Problem to work on >> Count the lines in the following data that include "agent". Please write only the number.

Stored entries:
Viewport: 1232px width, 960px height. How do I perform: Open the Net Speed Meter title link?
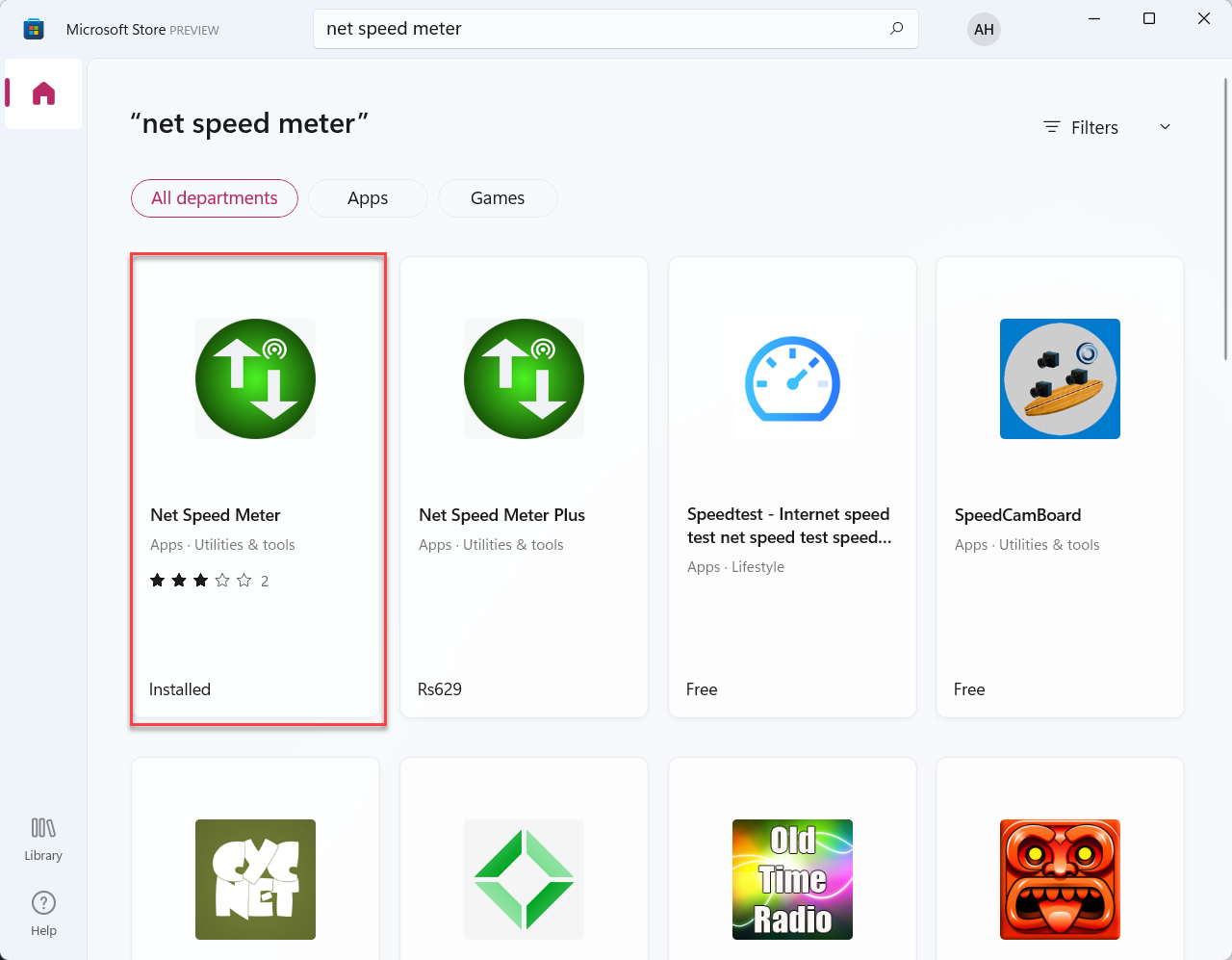[216, 515]
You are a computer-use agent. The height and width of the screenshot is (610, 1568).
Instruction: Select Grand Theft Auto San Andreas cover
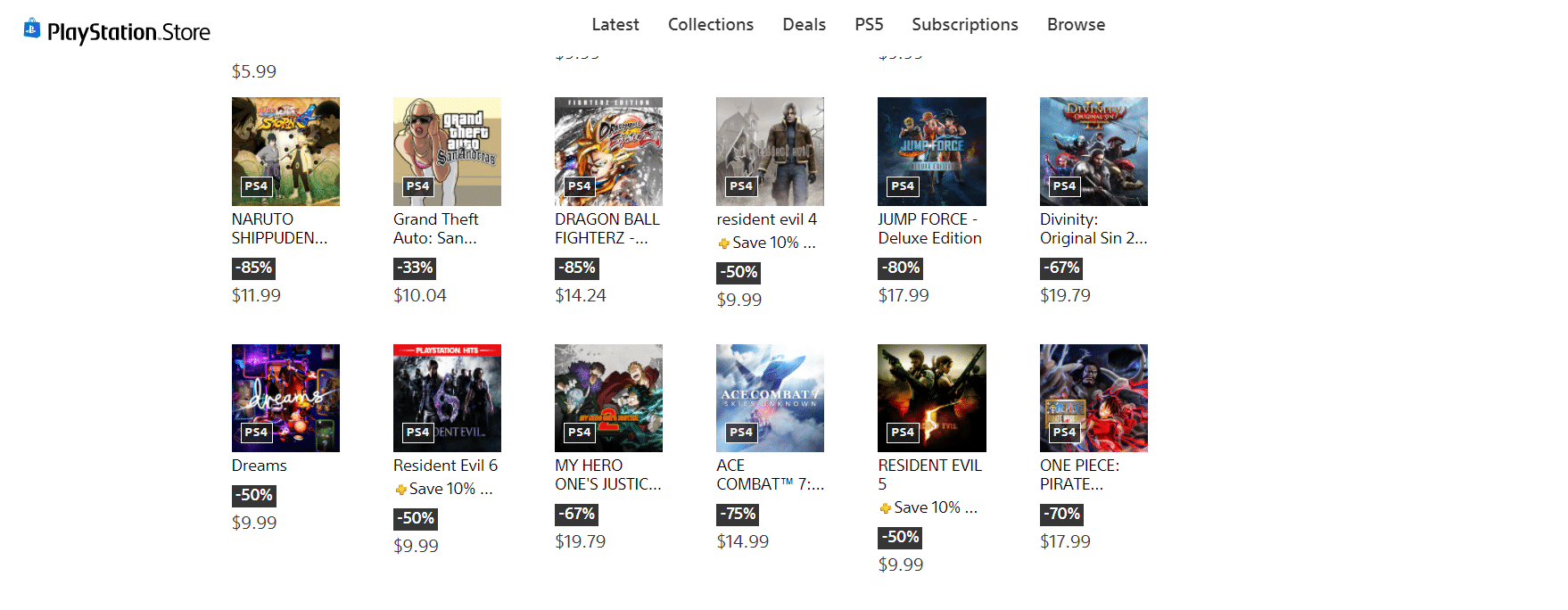pos(447,152)
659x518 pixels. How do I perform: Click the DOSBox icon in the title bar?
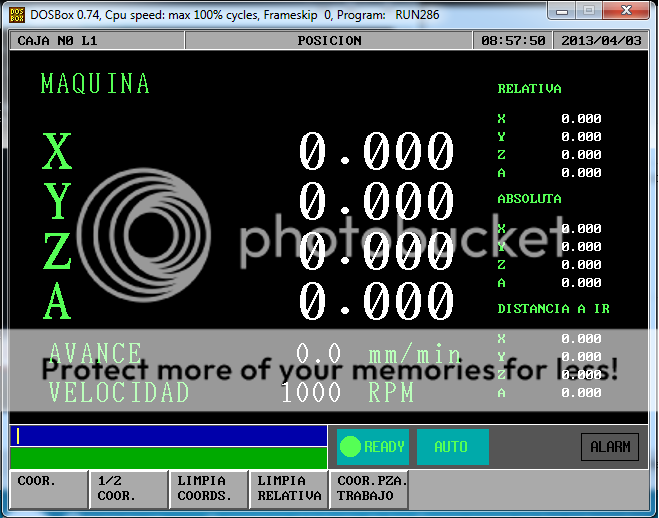[17, 13]
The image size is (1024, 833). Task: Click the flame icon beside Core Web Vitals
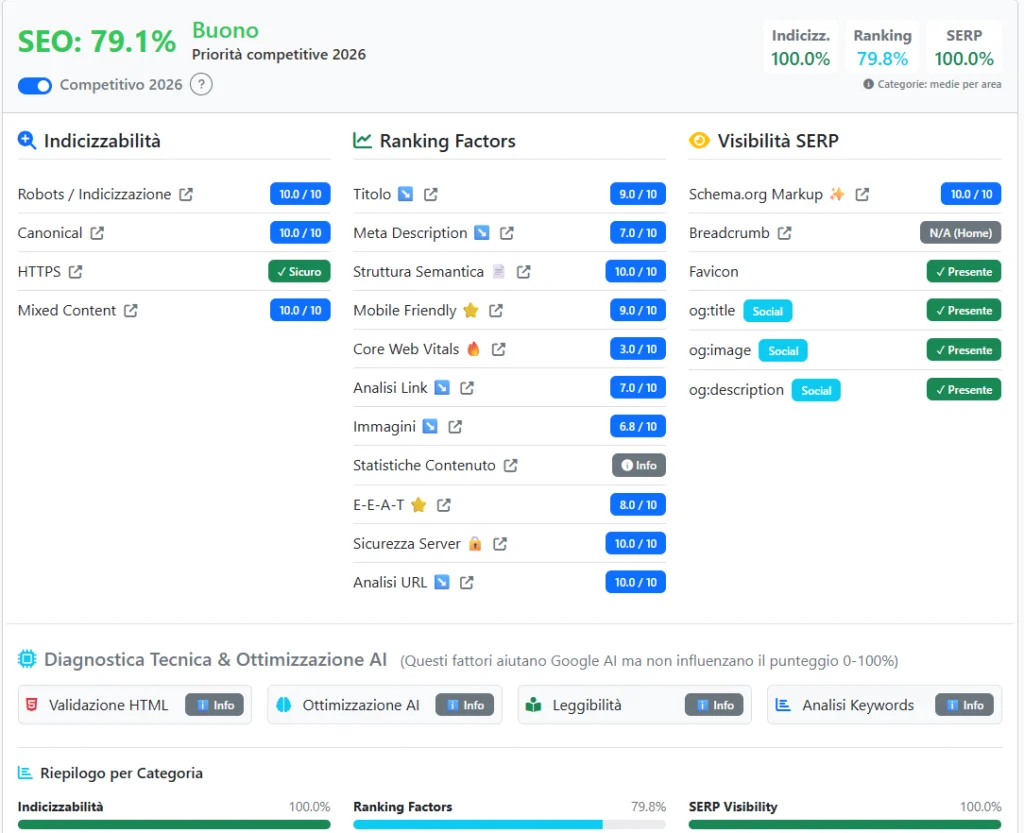coord(474,349)
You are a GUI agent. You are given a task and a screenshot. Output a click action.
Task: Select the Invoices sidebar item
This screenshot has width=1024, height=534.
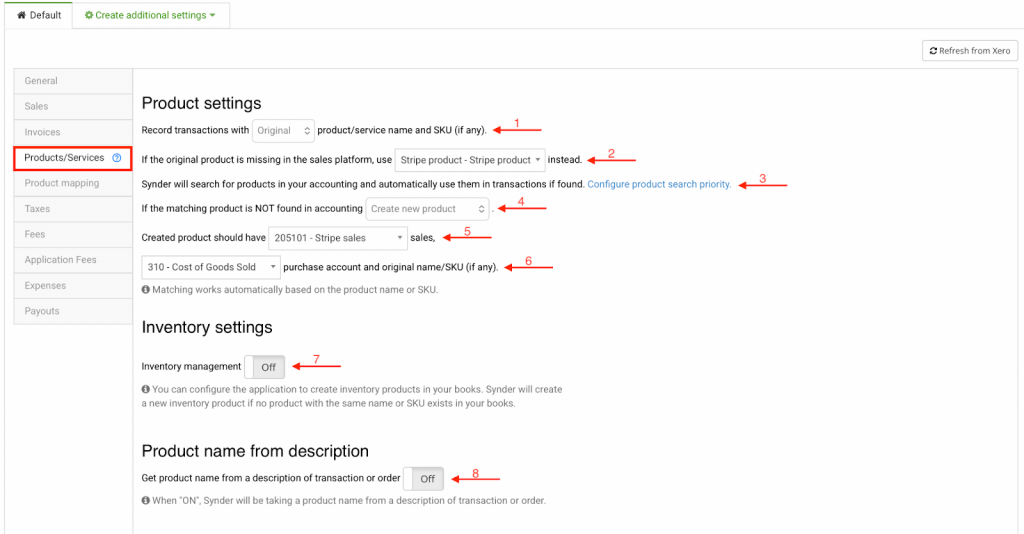coord(43,132)
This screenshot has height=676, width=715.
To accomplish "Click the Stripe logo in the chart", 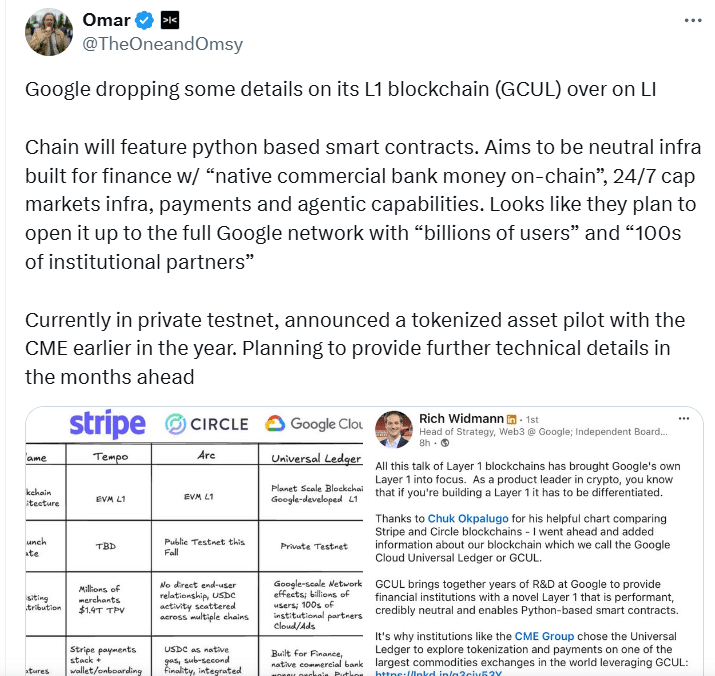I will point(107,423).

Completed exercise >> 2